We used an Arduino powered robot but the vision and planning can be effectively used even with the default NXT Brick. All it takes is to modify the Controller class in controller.py.

The vision is very accurate with the correct calibration and achieves around 28 FPS (faster than the camera). Planner is based on a reactive system. The defender strategy was one of the best in 2014 and the latest attacker strategy worked very well. In the end, it all depends on the build of the robot.

###Running the system

In the root of the project, execute python controller.py <pitch_number> <our_side> <our_color> where pitch_number is either 0 for the main pitch and 1 for the secondary pitch.

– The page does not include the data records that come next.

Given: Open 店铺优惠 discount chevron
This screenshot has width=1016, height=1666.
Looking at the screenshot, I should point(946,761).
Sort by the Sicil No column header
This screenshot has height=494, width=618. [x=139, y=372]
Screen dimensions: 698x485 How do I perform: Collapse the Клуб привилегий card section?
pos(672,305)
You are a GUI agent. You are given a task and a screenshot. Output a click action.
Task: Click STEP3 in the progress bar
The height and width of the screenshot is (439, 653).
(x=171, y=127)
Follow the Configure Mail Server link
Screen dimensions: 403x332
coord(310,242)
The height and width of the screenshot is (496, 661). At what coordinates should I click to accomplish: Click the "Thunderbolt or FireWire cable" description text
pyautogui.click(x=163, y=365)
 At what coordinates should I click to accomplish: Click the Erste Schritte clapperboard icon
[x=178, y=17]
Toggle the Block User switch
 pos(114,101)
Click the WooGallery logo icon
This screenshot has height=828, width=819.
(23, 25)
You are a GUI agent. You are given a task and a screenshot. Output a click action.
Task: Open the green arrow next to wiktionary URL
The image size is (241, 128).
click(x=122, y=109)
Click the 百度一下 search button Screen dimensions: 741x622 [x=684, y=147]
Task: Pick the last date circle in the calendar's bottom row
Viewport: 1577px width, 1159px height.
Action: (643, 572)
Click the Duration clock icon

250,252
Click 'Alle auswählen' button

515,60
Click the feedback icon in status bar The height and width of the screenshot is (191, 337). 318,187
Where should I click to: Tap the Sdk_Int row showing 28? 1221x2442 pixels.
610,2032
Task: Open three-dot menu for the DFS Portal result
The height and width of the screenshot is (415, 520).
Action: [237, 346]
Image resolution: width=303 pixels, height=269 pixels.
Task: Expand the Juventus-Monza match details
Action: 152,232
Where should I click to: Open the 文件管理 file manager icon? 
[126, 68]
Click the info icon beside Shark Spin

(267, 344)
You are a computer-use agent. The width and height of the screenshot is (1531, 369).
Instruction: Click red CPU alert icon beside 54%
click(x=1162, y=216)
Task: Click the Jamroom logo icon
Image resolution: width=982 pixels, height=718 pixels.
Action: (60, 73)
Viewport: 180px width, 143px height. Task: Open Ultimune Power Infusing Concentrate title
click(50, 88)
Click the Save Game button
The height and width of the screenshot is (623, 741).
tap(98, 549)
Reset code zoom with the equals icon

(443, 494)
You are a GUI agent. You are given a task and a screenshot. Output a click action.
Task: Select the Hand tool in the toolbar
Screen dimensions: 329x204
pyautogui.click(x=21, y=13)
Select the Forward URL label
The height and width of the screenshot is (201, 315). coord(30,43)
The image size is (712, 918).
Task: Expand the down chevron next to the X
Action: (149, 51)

Colors are regular yellow and blue. Side can be either left or right.

####Vision controls Press the following keys to switch the thresholding scheme: r - red p - plate b - black dots

Note that the colors of the plates themselves are ignored - you don't need them.


###Installation

Linux/DICE

To install the Polygon library, download the source, navigate inside and execute python setup.py install --user.

To isntall Argparse for python, download ArgParse, extract and run python setup.py install --user. All done.

There are a couple more libraries required: serial - can be removed if bluetooth is to be used (Use python-nxt to control the robot over bluetooth - bluez required)

Debian with root access

Python-nxt requires bluez to be installed in order to communicate with the NXT over BlueTooth correctly. Assuming you are on a debian based Linux system, execute the following:

sudo apt-get install bluez.

To install the python library, navigate to nxt-python inside the lib directory and execute sudo python setup.py install to install the library globally. Alternatively, install virtualenv and do the following:

virtualenv venv
start ./venv/bin/activate
sudo python setup.py install


Vision

  • At the moment OpenCV + Python are being used. A book on Computer Vision with OpenCV in Python is a decent starting point about what OpenCV can do.
  • A detailed tutorial with examples and use cases can be found here - going through it can be handy to understand the code
  • For OpenCV installation instructions please get in touch with others or have a look at the scripts in vision/

Installing OpenCV

Linux/DICE

  • Download OpenCV
  • Extract the contents
  • When on computers with with video feed, navigate to /disk/scratch/sdp/ and create a directory for OpenCV
  • Copy extracted contents over to this directory
  • Create directory build and navigate inside
  • Execute
cmake -D CMAKE_INSTALL_PREFIX=~/.local ..` or *cmake -D WITH_OPENCL=OFF -D WITH_CUDA=OFF -D BUILD_opencv_gpu=OFF -D BUILD_opencv_gpuarithm=OFF -D BUILD_opencv_gpubgsegm=OFF -D BUILD_opencv_gpucodec=OFF -D BUILD_opencv_gpufeatures2d=OFF -D BUILD_opencv_gpufilters=OFF -D BUILD_opencv_gpuimgproc=OFF -D BUILD_opencv_gpulegacy=OFF -D BUILD_opencv_gpuoptflow=OFF -D BUILD_opencv_gpustereo=OFF -D BUILD_opencv_gpuwarping=OFF -D CMAKE_INSTALL_PREFIX=~/.local ..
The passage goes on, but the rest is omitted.